AMARTYA SEN – CON OBAMA PIÙ FORTE QEST’AMERICA DIVISA ADESSO È GOVERNABILE


È l’uomo che ha coniugato il concetto di crescita a quello di equità. Il primo ad aver messo l’accento sulla parola democrazia quando spiegava una dottrina economica. Uno dei pochi nel suo campo che riesce ad appassionare e spesso a divertire, come dimostrano i video delle sue conferenze milioni di persone, che seguono passo passo i suoi interventi e riempiono le aule delle università e i teatri come per una rockstar.
L’«idealista concreto», come viene naturale chiamare il premio Nobel per l’Economia Amartya Sen, è una persona che non ama apparire. Indiano di nascita, americano di adozione (grazie ai suoi lunghi anni di docenza a Harvard), italiano almeno in parte, perché nel nostro Paese torna ogni anno per le sue vacanze, se accetta di fare questa chiacchierata è perché, come disse una volta, le nuove sfide lo hanno sempre appassionato: e vedere quel semisconosciuto senatore afro-americano, che per la prima volta attrasse la sua attenzione anni fa, prestare giuramento per la seconda volta come presidente degli Stati Uniti in un momento di grave difficoltà economica, una sfida lo è di certo.
_ _ _ _ _ _ _
## Compito assegnato
Riscrivi come elenco puntato il paragrafo del testo su Amartya Sen che comincia con "L'«idealista concreto»". Conserva i fatti principali.

## Sezione dati
_ _ _ _ _ _ _
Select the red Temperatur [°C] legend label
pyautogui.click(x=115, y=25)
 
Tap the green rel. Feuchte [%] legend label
_ _ _ _ _ _ _
## Risultato del compito
- Il premio Nobel per l'Economia Amartya Sen viene chiamato l'«idealista concreto» ed è una persona che non ama apparire.
- È indiano di nascita e americano di adozione, grazie ai suoi lunghi anni di docenza a Harvard.
- È almeno in parte italiano, perché torna in Italia ogni anno per le vacanze.
- Accetta questa chiacchierata perché le nuove sfide lo hanno sempre appassionato.
- Una di queste sfide è vedere il semisconosciuto senatore afro-americano che anni fa attirò per la prima volta la sua attenzione. Quel senatore presta giuramento per la seconda volta come presidente degli Stati Uniti, in un momento di grave difficoltà economica.